Bahçeli, FETÖ’nün her kademe ve kesimden teker teker temizlenmesi gerektiğini vurgulayarak şunları dedi: “Kriptoların hala faaliyette olduğuna dönük yaygın bir kanaat hakimdir. Devlette çok yoğun bir ihbar ve şikayet furyası masumların haklarına kast etmektedir. Elbette FETÖ’nün her kademe ve kesimden teker teker temizlenmesi, geriye hiçbir kalıntısının bırakılmaması acil ve kaçınılmaz bir ihtiyaçtır.
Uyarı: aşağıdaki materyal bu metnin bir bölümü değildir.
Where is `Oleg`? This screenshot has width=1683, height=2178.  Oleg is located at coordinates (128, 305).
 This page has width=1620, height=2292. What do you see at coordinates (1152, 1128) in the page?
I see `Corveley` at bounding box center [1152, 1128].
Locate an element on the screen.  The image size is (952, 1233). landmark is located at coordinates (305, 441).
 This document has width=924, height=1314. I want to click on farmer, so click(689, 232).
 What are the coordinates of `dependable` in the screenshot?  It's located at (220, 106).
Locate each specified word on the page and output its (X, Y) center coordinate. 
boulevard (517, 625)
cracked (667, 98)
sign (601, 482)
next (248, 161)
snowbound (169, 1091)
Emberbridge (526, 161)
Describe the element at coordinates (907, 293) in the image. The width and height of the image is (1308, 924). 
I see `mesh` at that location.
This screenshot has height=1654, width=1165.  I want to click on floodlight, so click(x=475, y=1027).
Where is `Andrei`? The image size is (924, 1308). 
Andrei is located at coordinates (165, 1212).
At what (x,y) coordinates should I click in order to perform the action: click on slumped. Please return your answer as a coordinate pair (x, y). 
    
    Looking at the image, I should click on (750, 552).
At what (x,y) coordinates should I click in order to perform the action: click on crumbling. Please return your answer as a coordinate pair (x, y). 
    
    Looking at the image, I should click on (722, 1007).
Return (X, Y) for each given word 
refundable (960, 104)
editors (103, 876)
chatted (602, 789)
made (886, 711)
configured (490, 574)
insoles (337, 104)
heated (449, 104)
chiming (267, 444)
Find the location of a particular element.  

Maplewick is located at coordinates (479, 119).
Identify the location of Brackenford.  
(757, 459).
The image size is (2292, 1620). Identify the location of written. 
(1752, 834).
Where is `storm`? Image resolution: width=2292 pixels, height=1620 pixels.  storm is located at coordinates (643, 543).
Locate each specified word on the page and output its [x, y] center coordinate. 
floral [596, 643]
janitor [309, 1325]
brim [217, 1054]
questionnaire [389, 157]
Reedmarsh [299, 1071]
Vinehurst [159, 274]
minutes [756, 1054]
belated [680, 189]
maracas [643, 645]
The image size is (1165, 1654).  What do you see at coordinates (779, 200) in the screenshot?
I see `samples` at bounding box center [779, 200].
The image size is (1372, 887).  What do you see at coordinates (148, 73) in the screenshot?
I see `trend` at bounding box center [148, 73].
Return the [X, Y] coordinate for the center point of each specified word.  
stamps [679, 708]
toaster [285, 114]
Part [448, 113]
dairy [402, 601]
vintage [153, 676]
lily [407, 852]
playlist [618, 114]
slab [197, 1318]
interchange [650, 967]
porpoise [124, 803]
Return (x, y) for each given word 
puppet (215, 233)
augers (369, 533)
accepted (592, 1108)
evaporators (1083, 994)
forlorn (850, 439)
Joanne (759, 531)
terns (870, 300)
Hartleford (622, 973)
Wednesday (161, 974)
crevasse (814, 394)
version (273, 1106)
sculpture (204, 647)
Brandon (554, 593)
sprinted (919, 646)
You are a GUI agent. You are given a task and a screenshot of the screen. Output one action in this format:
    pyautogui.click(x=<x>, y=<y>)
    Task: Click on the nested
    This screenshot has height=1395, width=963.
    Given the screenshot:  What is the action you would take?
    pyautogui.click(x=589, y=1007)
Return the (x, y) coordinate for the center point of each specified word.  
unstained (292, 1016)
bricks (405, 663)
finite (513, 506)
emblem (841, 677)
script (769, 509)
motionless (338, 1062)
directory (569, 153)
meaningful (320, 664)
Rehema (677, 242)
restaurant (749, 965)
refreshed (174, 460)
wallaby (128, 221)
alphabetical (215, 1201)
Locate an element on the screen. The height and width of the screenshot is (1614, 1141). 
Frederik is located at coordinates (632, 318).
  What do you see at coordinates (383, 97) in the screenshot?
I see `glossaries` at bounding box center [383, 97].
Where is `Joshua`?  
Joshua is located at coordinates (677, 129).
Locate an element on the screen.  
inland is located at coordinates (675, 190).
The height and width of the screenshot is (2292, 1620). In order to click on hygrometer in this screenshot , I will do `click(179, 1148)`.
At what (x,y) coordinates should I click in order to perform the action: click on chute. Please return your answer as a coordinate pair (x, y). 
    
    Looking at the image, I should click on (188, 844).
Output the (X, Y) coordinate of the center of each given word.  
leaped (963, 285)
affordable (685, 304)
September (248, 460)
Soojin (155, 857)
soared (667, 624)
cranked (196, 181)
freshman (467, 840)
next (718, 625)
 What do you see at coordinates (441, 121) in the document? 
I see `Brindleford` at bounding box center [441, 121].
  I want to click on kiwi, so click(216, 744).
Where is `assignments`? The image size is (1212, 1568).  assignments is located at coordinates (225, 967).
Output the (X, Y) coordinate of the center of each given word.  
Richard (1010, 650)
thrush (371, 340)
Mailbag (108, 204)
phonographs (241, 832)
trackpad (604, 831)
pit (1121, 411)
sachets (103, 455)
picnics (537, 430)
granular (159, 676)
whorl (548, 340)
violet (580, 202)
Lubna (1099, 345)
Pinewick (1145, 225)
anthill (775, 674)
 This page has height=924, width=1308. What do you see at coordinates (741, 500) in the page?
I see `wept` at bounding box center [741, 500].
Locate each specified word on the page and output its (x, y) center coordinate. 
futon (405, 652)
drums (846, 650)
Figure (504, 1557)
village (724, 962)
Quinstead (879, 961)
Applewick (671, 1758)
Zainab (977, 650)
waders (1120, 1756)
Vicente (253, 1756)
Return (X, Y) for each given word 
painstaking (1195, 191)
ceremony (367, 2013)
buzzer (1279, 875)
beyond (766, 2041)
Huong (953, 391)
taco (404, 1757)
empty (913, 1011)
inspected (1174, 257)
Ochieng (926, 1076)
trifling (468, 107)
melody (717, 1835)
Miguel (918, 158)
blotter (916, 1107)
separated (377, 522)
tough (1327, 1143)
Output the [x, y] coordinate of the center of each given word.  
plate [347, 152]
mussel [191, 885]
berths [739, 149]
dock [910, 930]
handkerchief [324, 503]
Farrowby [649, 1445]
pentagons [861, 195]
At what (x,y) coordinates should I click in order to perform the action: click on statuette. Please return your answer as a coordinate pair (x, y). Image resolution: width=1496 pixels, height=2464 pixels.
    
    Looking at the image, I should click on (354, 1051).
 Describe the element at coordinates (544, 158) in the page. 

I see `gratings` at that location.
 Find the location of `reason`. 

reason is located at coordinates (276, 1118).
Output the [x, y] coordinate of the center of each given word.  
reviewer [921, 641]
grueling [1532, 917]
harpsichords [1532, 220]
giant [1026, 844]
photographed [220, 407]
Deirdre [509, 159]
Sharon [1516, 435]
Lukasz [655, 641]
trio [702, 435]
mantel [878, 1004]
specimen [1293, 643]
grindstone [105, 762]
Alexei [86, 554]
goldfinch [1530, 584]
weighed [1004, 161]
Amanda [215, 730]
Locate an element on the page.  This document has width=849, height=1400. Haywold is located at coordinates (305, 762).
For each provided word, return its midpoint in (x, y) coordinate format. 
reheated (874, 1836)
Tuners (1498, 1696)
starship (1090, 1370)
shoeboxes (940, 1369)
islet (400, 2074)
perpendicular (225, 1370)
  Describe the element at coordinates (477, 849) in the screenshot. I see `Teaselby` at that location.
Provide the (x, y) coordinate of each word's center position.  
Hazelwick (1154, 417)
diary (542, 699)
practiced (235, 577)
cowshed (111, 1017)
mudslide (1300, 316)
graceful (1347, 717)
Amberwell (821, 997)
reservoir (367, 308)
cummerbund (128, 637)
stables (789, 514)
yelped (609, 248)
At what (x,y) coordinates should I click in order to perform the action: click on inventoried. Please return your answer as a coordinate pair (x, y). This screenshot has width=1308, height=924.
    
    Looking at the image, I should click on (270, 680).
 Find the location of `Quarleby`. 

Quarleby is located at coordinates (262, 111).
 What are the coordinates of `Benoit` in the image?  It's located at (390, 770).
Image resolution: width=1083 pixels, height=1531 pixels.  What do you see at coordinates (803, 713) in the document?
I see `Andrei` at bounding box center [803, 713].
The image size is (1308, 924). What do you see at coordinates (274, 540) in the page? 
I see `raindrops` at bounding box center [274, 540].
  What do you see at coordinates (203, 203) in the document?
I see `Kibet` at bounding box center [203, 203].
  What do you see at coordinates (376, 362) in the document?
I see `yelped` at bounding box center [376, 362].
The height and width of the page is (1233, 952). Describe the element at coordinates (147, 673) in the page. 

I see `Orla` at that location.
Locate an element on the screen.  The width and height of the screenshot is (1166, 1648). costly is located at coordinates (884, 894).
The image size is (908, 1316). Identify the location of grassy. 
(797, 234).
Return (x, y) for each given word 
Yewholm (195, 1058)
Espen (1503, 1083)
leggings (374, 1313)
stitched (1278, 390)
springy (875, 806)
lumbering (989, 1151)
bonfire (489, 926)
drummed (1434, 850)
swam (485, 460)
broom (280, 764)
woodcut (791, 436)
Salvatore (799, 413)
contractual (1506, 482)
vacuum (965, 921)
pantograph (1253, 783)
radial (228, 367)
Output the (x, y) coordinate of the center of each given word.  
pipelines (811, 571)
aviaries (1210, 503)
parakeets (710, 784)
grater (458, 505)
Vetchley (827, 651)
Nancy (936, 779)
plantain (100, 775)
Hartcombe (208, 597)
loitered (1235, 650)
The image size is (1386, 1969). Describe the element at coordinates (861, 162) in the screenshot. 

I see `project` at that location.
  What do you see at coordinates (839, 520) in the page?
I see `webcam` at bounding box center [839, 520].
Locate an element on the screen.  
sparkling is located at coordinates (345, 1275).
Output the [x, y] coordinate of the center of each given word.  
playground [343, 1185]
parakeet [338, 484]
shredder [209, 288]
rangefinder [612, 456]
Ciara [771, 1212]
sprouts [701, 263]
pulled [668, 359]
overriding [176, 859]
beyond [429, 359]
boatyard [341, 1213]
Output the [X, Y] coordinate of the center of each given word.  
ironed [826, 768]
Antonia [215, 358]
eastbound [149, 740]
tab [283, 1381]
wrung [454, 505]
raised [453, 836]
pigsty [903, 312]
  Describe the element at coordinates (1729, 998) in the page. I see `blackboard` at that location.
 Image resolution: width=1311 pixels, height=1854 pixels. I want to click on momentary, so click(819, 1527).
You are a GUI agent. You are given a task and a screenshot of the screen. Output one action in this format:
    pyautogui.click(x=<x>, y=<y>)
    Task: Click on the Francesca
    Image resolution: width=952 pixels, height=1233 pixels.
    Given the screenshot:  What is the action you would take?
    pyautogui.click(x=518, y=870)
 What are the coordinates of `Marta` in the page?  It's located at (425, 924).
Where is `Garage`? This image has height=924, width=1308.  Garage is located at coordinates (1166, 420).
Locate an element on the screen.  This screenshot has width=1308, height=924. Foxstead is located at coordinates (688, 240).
Hükümetin bu konuya samimiyetle eğildiği de meydandadır. FETÖ operasyonlarında toplamda 32 bin tutuklu, kamudan 100 bine yakın açığa alma, 60 bin ihraç gerçekleşmiştir. Ancak yine de, suçlu ile suçsuzun birbirine karıştığına yönelik yoğun rahatsızlık ve çağrılara iktidarın kulak vermesi, dikkate alması şarttır. Şikayetlerin mağduriyet edebiyatı görülmesi ise yanlıştır. Henüz hatırlı ve sözü geçen bylock kullanıcılarıyla, kuytularda 1 dolar saklayan suçlularla ilgili bir ifşa, bir izahat yoktur. Devlette en alt düzeyde görev yapan bir memurun suçu görüldüğü an gereği yapılıyor da, üste çıkıldıkça, makamlar yükseldikçe niçin bir yavaşlamaya, bir duraksamaya, bir savsaklamaya gerek duyuluyor? Eğer 15 Temmuz darbe teşebbüsü gerçekleşmiş olsaydı, Türkiye’nin kaderi kimlerin eline geçecek, devlet ve siyasete kimler hükmedecekti? Bu sorunun cevabını bilmek en tabi hakkımızdır. İhanetin çıbanbaşları kimlerdir? Yurtta Sulh Konseyi isimli rezil ve haçlı yapılanmanın ana kadrosunu, siyaset ve bürokrasi alanındaki elebaşlarını bu aziz millet ne zaman duyup, ne zaman öğrenecektir? FETÖ; aynen PKK, IŞİD, PYD-YPG, DHKP-C gibi Türkiye’nin katıksız, amasız, ilelebet düşmanıdır.”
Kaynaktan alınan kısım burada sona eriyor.